The Court then turned to the question of whether a joint employment or lent employee relationship existed between the plaintiff and Truesdell. In Whicker v. Compass Group USA, Inc., 246 N.C. App. 791, 784 S.E.2d 564 (2016), the Court of Appeals set forth a three-part test for determining joint employment:

1. An express or implied employment contract must exist between the plaintiff and the alleged employer;

2. The employers must be engaged in the same or similar business; and

3. Both employers must exercise control over the manner and method of the plaintiff’s work.

Id. at 797, 784 S.E.2d at 569.

In Lassiter, the Court of Appeals found that an implied employment contract existed between the plaintiff and Truesdell. Although RCSO retained direct supervisory control, Truesdell had the authority to request, schedule, and directly pay law enforcement officers—satisfying the first prong of the Whicker test.

Regarding the third prong—control—the court found that both RCSO and Truesdell exercised simultaneous supervision. While on-site supervision came from RCSO superior officers, Truesdell retained functional control through its authority to determine the number of officers needed, to develop traffic control plans, and to relay those plans to supervisors. This control was sufficient to meet the third prong of Whicker.

However, the court departed from existing precedent on the second prong. The Full Commission had determined that the plaintiff was engaged in law enforcement duties, not construction work, and therefore RCSO and Truesdell were not “engaged in the same or similar business.” Lassiter, 896 S.E.2d at 294. The Court of Appeals rejected this narrow reading, modifying the second prong to require only that “the service being performed by the plaintiff for each employer must be the same or closely related.” Lassiter, 896 S.E.2d at 303 04. The court reasoned that although the plaintiff’s work was law enforcement in nature, it was undertaken in direct support of Truesdell’s construction project, making the services between RCSO and Truesdell “closely related.” Lassiter, 896 S.E.2d at 304.

As a result, the Court of Appeals concluded that a joint employment relationship did exist and reversed the Full Commission’s Opinion and Award.

The North Carolina Supreme Court will now weigh in on these significant issues. The ruling could reshape how joint employment is defined in the state—particularly as it applies to off-duty law enforcement officers performing functions for private entities.

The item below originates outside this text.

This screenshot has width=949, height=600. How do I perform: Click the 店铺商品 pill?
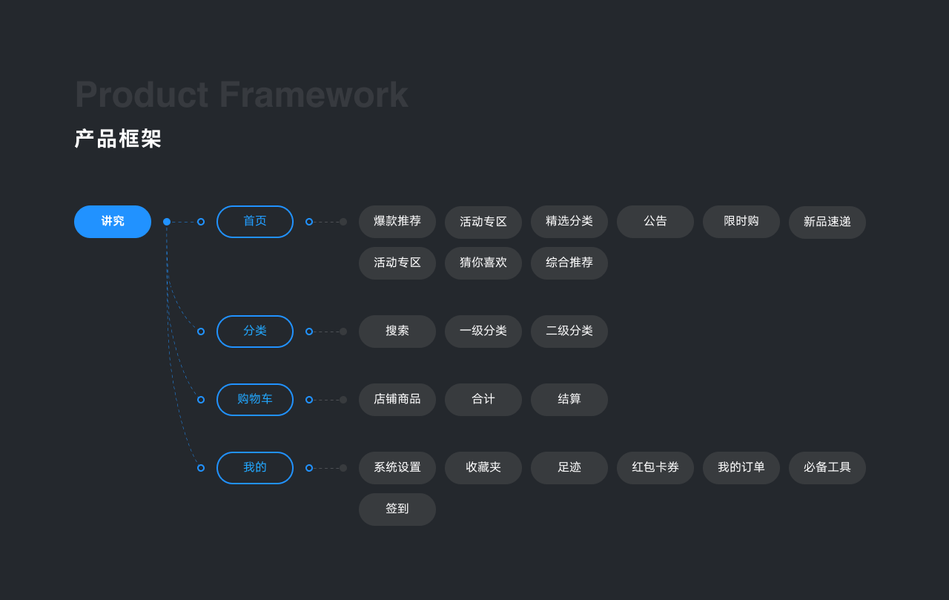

If the Supreme Court affirms the Court of Appeals’ modified test, it would significantly expand the scope of joint employment. The precedent in Whicker requires: (1) an express or implied contract; (2) that the employers be engaged in the same or similar work; and (3) shared control over the employee’s duties. A broader reading of the “similar work” requirement would expose private companies to increased liability for injuries suffered by off-duty law enforcement officers operating in quasi-public roles.